**WHAT THE TASK ASKS:**
Please tally the lines of the listing that hold the string "sidebar", and reply with that total only.

== Segment start ==

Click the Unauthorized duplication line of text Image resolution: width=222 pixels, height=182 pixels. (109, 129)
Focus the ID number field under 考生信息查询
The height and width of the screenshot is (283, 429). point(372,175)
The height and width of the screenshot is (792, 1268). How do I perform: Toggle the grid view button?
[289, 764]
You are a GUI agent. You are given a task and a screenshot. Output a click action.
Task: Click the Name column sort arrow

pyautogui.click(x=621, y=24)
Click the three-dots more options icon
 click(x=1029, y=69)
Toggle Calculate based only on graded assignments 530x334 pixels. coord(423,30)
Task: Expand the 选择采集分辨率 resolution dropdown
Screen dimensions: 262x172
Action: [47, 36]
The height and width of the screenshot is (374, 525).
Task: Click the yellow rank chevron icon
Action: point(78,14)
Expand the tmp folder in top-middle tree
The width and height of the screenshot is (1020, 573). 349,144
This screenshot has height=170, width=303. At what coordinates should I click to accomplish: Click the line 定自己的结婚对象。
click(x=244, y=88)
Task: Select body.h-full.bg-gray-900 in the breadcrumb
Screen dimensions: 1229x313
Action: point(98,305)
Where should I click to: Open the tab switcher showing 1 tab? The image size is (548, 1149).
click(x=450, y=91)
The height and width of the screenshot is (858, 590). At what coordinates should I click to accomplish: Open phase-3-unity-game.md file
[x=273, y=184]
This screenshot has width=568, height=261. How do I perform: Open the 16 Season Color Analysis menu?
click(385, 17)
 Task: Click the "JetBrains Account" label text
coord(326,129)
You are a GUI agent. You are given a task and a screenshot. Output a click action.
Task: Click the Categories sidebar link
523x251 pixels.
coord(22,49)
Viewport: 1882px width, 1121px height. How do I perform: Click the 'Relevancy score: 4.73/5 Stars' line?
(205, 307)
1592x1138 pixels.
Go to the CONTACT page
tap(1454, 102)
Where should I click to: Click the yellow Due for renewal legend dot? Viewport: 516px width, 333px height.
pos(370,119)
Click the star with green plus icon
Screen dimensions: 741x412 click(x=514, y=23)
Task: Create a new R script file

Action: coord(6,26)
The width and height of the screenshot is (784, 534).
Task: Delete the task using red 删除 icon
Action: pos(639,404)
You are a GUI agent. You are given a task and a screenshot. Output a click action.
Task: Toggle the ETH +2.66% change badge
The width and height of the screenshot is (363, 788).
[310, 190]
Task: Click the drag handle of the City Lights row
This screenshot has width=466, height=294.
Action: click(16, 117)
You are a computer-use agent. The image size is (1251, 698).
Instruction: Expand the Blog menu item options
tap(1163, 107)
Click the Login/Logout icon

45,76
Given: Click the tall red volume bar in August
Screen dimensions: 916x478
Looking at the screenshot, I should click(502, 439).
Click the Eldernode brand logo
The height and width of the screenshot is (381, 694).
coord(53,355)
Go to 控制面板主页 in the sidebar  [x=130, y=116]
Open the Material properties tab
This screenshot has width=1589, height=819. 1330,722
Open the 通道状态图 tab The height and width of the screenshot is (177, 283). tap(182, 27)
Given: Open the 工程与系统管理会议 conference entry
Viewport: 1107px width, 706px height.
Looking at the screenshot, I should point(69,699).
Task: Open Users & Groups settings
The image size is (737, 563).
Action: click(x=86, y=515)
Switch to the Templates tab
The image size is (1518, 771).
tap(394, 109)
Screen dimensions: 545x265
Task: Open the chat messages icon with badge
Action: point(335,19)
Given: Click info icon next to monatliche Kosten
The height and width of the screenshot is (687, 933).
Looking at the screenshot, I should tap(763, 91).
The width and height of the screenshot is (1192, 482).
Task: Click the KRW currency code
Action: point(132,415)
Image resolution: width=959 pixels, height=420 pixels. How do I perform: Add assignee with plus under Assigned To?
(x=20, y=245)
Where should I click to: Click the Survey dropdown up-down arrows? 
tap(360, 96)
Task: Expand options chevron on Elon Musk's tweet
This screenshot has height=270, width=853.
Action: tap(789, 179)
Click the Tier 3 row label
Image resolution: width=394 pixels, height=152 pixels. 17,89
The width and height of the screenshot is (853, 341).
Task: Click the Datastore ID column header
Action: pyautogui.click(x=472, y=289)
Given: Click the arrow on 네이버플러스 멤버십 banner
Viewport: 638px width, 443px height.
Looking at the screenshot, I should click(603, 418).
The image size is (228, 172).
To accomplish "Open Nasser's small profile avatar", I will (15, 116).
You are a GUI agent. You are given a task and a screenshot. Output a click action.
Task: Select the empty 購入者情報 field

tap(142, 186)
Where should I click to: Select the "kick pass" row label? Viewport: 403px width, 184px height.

== Segment end ==

**RESPONSE TO THIS TASK:**
2